>>>>>

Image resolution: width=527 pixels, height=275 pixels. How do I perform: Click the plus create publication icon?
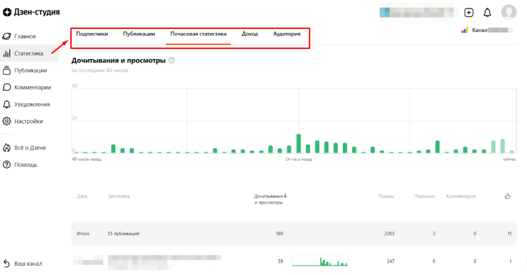pos(469,12)
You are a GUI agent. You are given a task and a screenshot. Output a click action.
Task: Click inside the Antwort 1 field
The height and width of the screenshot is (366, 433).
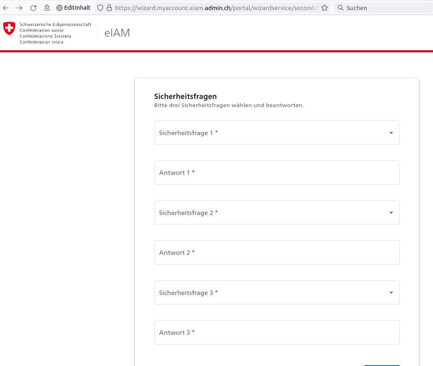277,172
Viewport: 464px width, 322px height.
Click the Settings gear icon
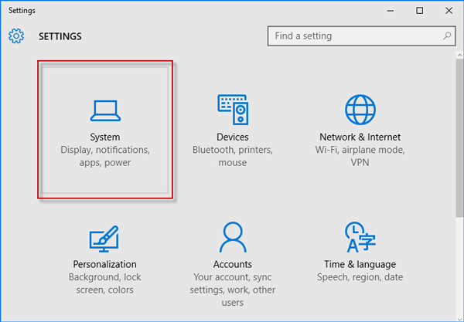[x=16, y=36]
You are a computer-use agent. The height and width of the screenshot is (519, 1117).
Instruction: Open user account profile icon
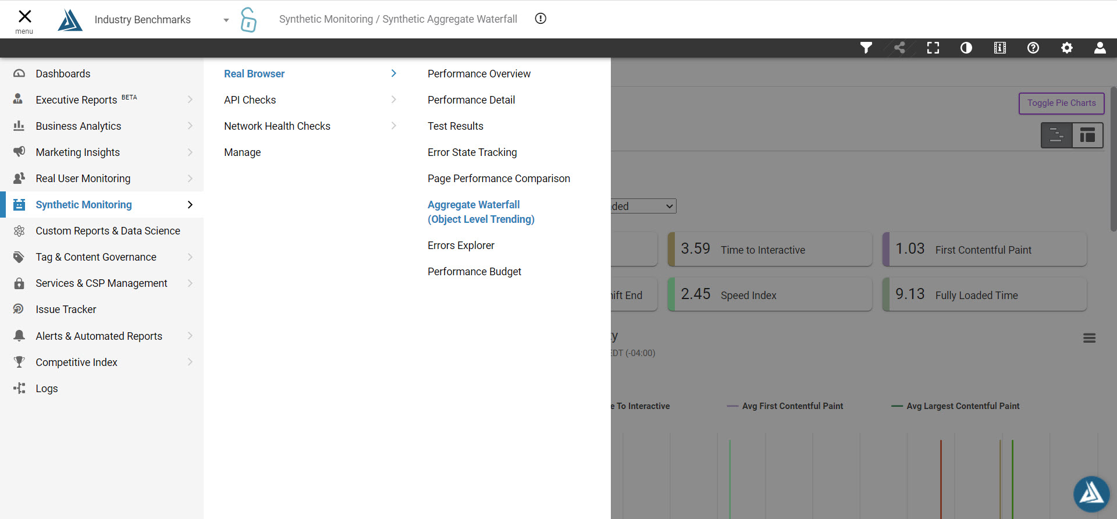[x=1100, y=48]
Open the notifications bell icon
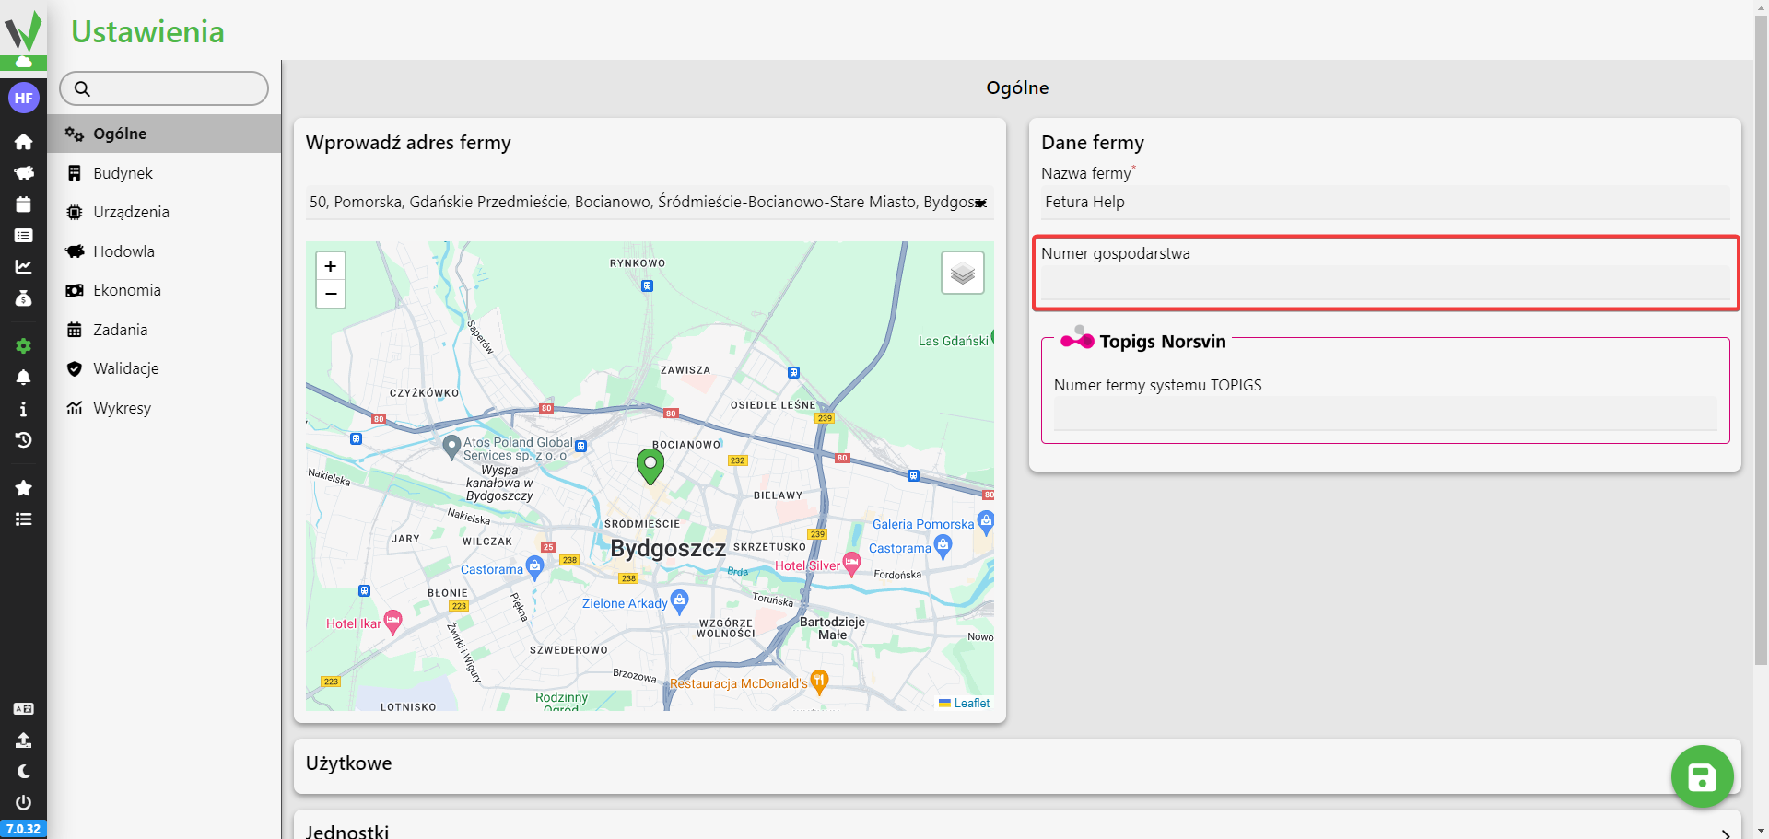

<<<<<

YOUR GOAL >> Before you print the records, please set aside any pictures and keep everything else exact.

SOLUTION TO THE PROBLEM >>
Image resolution: width=527 pixels, height=275 pixels. How do I perform: Click the plus create publication icon?
pos(469,12)
You are a GUI agent. You are given a task and a screenshot. Output a click action.
Task: Click inside the Antwort 1 field
The height and width of the screenshot is (366, 433).
277,172
Viewport: 464px width, 322px height.
Click the Settings gear icon
[x=16, y=36]
You are a computer-use agent. The height and width of the screenshot is (519, 1117).
Instruction: Open user account profile icon
[x=1100, y=48]
Open the notifications bell icon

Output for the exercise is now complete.